Quelle que soit la période de temps nécessaire à la réalisation de ces lointaines espérances, les découvertes de nos voyageurs ont d’autres résultats lucratifs et immédiats, qui sont la juste récompense de leurs travaux et comme le paiement anticipé de l’assistance que prêtera l’Europe à l’Afrique. L’heure est venue pour les nations commerçantes et industrieuses de planter leur drapeau sur les points qu’elles veulent exploiter dans le vaste marché que l’Afrique va leur offrir. L’Angleterre, qui les a toutes devancées, s’est fait une large part : les voies nouvelles que le Binué, le Niger et le Zambèze ouvrent dans l’intérieur de l’Afrique lui appartiennent ; elle a un consulat à Kukawa, elle a noué des relations avec Kano, Sokoto et toutes ces riches contrées du centre du Soudan qui produisent le coton, l’indigo, le sorgho, le sucre et tant d’autres denrées précieuses.
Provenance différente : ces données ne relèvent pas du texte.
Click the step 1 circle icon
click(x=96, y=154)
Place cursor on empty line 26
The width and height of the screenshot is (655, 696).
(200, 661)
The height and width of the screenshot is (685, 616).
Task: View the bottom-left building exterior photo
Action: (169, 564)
Du Cap elle peut, grâce aux conquêtes de MM. Andersson, Livingstone et autres, étendre son influence sur les meilleures régions de l’Afrique australe.

Dans ce continent, la France doit aussi prendre sa part : nous possédons la terre fertile qui fut un des greniers de Rome, et vingt-huit ans de lutte et d’efforts ont reculé notre domination jusqu’aux limites du désert ; en outre nos couleurs flottent sur le Sénégal et plus loin, à l’embouchure de l’Assinie. Déjà le gouvernement a songé à relier Timbuktu à ces deux centres coloniaux. L’influence française portée en Égypte par la conquête s’y est maintenue à travers mille vicissitudes. Mehemet-Ali s’entourait d’ingénieurs et d’officiers français. C’est sous une direction en grande partie française que s’accomplissent les études qui doivent aboutir au percement de l’isthme de Suez, fait immense dont notre commerce plus que tout autre doit tirer profit. En effet, l’Abyssinie parcourue dans tous les sens par nos voyageurs, Mayotte, colonie récente, Madagascar destinée à redevenir française, Bourbon, dernier vestige de notre puissance dans les mers de l’Inde, ne seront plus, qu’à une courte distance de Marseille et de nos ports du midi. La France, voisine de l’Afrique, l’enserre à l’est, à l’ouest, au nord. Nous avons des points de départ heureusement choisis, des foyers d’où la civilisation, l’industrie, le commerce, tout ce qui fait la force et la grandeur des peuples peut rayonner jusque dans l’intérieur du continent. En un mot, nous sommes à même plus que personne de faire notre profit des découvertes que viennent d’accomplir ces hommes, missionnaires et voyageurs, qui ont confondu dans une œuvre commune leur nationalité, et dont la plupart ont payé de leur vie leurs pacifiques et glorieuses conquêtes.


ALFRED JACOBS.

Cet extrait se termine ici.